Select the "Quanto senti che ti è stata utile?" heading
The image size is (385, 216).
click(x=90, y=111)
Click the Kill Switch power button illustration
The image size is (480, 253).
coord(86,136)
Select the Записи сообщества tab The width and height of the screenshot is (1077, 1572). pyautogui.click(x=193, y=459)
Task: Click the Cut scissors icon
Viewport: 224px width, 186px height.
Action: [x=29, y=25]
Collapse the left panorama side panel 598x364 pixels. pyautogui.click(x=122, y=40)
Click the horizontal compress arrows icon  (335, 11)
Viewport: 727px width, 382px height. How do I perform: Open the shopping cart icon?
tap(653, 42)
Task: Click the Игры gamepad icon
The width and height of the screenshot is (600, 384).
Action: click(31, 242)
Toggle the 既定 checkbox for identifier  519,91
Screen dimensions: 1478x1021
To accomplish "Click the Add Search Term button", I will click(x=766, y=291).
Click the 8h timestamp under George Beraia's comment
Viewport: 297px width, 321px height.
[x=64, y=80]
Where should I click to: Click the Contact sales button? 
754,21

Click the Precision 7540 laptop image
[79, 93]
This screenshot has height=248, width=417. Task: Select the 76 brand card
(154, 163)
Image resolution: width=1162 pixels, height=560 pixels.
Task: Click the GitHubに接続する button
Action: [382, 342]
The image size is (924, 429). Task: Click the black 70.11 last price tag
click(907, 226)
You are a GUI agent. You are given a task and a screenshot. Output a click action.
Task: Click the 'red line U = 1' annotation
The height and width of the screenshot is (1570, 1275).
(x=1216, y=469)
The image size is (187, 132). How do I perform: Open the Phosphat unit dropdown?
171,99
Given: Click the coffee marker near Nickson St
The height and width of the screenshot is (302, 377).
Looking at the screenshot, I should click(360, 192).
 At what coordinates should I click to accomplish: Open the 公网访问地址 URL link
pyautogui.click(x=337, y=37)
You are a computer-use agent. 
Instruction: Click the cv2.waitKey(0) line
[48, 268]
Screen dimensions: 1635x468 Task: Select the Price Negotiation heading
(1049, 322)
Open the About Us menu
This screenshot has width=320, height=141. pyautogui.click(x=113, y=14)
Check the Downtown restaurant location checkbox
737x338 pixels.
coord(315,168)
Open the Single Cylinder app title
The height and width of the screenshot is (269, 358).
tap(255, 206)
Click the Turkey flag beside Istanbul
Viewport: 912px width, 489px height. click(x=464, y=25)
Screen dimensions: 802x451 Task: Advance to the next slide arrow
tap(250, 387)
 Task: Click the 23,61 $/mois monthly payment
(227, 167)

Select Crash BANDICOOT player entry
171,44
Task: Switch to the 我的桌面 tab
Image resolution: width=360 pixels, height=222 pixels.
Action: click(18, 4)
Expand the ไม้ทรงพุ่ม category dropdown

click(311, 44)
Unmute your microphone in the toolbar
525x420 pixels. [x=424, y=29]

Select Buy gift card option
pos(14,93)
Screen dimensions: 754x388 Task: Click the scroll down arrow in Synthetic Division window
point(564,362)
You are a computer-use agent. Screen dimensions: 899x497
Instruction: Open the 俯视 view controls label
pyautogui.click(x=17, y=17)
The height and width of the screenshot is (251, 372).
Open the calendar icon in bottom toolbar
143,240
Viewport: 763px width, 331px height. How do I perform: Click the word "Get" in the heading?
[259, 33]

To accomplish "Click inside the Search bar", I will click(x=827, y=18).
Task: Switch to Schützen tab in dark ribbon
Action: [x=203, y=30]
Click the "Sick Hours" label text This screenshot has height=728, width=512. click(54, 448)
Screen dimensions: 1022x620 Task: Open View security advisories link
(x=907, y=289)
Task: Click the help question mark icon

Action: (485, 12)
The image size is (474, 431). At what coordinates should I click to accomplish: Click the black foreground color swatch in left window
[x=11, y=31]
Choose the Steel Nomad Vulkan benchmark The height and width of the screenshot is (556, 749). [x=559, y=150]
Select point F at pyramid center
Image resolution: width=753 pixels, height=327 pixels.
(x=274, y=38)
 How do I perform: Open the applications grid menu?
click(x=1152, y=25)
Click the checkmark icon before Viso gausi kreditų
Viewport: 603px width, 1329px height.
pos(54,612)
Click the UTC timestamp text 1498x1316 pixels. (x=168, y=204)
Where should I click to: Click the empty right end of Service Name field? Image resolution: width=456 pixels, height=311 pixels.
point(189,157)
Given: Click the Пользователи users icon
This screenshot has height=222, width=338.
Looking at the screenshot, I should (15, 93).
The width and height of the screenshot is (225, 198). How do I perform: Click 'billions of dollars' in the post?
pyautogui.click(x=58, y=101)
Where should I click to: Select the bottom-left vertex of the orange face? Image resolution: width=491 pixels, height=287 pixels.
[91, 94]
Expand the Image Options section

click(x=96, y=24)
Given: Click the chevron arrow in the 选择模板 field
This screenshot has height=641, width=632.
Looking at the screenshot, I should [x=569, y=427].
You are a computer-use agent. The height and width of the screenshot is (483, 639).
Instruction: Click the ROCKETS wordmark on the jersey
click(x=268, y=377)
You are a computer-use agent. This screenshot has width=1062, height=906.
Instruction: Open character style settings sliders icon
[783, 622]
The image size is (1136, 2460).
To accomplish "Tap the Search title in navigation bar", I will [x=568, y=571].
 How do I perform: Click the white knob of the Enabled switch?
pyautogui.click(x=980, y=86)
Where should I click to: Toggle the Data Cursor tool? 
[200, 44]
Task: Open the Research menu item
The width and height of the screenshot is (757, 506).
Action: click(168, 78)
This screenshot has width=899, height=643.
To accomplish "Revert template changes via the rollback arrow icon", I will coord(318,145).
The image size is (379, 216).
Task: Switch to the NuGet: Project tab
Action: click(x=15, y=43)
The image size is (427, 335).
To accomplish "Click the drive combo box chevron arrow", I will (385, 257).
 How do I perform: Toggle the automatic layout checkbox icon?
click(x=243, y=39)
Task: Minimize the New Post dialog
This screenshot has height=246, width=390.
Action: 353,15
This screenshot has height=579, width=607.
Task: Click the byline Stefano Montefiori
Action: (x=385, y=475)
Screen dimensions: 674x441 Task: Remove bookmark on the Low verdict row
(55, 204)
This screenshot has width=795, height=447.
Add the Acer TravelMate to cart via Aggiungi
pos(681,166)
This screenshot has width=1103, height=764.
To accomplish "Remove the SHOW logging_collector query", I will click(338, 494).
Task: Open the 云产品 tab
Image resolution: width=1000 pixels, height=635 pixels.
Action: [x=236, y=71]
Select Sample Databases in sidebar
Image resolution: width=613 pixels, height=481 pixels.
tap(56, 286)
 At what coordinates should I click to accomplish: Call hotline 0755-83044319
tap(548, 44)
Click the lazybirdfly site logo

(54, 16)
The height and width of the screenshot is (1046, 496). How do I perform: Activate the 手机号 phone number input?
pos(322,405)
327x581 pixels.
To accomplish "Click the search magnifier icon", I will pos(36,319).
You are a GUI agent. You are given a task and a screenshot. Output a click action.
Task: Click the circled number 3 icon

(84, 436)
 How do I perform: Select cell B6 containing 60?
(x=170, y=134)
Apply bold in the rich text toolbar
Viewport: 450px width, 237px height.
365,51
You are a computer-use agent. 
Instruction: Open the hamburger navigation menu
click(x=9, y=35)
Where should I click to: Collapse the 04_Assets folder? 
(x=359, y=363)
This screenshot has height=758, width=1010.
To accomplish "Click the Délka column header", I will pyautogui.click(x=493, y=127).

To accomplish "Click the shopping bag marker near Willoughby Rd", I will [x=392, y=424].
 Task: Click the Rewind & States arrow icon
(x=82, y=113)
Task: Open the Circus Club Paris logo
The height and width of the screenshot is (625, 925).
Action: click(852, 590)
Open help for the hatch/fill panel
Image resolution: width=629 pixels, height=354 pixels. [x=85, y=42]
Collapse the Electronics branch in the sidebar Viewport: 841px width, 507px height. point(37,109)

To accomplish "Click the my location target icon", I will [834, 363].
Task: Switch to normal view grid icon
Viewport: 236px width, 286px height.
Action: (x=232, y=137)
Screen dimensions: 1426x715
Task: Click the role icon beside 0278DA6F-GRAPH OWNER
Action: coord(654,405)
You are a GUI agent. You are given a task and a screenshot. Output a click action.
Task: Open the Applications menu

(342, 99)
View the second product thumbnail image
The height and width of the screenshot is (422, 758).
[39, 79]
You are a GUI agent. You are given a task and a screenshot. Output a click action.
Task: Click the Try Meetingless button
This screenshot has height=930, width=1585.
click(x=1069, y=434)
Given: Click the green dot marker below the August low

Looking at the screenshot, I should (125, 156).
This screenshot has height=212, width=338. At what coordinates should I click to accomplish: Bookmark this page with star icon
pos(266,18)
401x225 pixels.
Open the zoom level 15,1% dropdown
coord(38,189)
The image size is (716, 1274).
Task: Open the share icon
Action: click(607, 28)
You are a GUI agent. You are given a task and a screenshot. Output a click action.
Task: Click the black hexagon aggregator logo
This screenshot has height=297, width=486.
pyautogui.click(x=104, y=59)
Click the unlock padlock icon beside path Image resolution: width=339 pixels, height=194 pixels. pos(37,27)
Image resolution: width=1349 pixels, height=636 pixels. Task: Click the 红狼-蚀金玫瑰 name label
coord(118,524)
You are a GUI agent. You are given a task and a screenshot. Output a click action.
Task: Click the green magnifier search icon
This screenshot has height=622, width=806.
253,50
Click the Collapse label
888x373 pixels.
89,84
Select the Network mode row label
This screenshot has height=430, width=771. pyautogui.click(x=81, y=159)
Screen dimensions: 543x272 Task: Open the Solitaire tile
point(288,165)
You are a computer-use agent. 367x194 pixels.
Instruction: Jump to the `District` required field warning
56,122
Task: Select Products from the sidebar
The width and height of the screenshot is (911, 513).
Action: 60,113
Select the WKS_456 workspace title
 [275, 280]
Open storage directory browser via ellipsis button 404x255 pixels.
====================
Only one stretch of the entries above is wanted: the lines from the one containing "Viewport: 763px width, 331px" through the one containing "Click the UTC". Please reproduce it exactly.

— Task solution —
Viewport: 763px width, 331px height. How do I perform: Click the word "Get" in the heading?
[259, 33]

To accomplish "Click inside the Search bar", I will click(x=827, y=18).
Task: Switch to Schützen tab in dark ribbon
Action: [x=203, y=30]
Click the "Sick Hours" label text This screenshot has height=728, width=512. click(54, 448)
Screen dimensions: 1022x620 Task: Open View security advisories link
(x=907, y=289)
Task: Click the help question mark icon

Action: (485, 12)
The image size is (474, 431). At what coordinates should I click to accomplish: Click the black foreground color swatch in left window
[x=11, y=31]
Choose the Steel Nomad Vulkan benchmark The height and width of the screenshot is (556, 749). [x=559, y=150]
Select point F at pyramid center
Image resolution: width=753 pixels, height=327 pixels.
(x=274, y=38)
 How do I perform: Open the applications grid menu?
click(x=1152, y=25)
Click the checkmark icon before Viso gausi kreditų
Viewport: 603px width, 1329px height.
pos(54,612)
Click the UTC timestamp text 1498x1316 pixels. (x=168, y=204)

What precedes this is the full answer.